Here’s a little secret that’s not so secret: everyone loves a good cheerleader. Not just the ones who nail every move, but the ones who lift the team’s spirits, who offer a hand when someone stumbles, and who cheer the loudest when others succeed. That’s my girls.

But let’s dig a bit deeper. When people cry "favoritism," what are they really saying? Often, it’s less about the so-called favored ones and more about the insecurities and entitlements of those pointing fingers. It’s easier to label someone else as the teacher’s pet, the coach’s favorite, or the star child, rather than introspect and ask, “Am I doing my best? Am I contributing positively?”

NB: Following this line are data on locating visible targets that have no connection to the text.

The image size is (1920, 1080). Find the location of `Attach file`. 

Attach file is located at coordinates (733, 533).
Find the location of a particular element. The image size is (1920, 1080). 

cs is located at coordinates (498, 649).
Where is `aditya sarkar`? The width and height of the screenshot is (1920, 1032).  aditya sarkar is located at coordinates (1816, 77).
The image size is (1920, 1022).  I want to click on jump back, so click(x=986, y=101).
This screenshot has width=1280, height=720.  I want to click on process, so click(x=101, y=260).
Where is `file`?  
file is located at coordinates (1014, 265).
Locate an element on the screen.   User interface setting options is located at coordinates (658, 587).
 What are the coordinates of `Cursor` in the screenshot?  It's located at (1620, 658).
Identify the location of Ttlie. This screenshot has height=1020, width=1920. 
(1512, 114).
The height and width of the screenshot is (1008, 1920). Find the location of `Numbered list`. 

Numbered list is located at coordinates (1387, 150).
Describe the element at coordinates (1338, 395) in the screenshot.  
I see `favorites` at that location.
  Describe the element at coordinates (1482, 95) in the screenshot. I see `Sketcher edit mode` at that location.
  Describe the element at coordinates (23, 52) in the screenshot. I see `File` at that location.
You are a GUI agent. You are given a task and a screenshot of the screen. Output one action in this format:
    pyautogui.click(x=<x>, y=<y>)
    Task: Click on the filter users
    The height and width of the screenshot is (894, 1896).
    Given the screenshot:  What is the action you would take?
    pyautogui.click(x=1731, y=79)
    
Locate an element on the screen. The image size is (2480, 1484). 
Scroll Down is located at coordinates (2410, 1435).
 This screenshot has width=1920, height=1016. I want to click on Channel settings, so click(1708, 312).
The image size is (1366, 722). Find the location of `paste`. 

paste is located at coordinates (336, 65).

Entitlement is a tricky beast. It whispers that we deserve accolades without the accompanying effort, that our mere presence should be enough. But life, as we all learn sooner or later, doesn’t work that way. Success is a blend of talent, hard work, and the right attitude. And while everyone deserves a fair shot, not everyone puts in the same amount of elbow grease.

So, to those who might think their child's position on a team is dictated by anyone other than their coaches, here’s a friendly challenge: step up your game. Match their enthusiasm, dedication, and team spirit. Because, in the end, it’s not about favorites. It’s about fostering an environment where everyone strives to be their best selves.

And parents, let’s lead by example. Let’s encourage our kids to celebrate each other’s victories, big or small. Let’s teach them that recognition comes from effort, and that genuine success is never handed out but earned.

To all the athletes working hard and encouraging others, keep shining. And to everyone else, don’t dim someone else’s light—use it to find your own path to brilliance.

As for me? I’m just a mom sitting in my car, trying to keep my iced coffee from melting and my sanity intact, cheering my daughters and their friends on to be good people who love others well. Let’s all strive to be a little more like them—and maybe a little less like those who think "favoritism" is a four-letter word.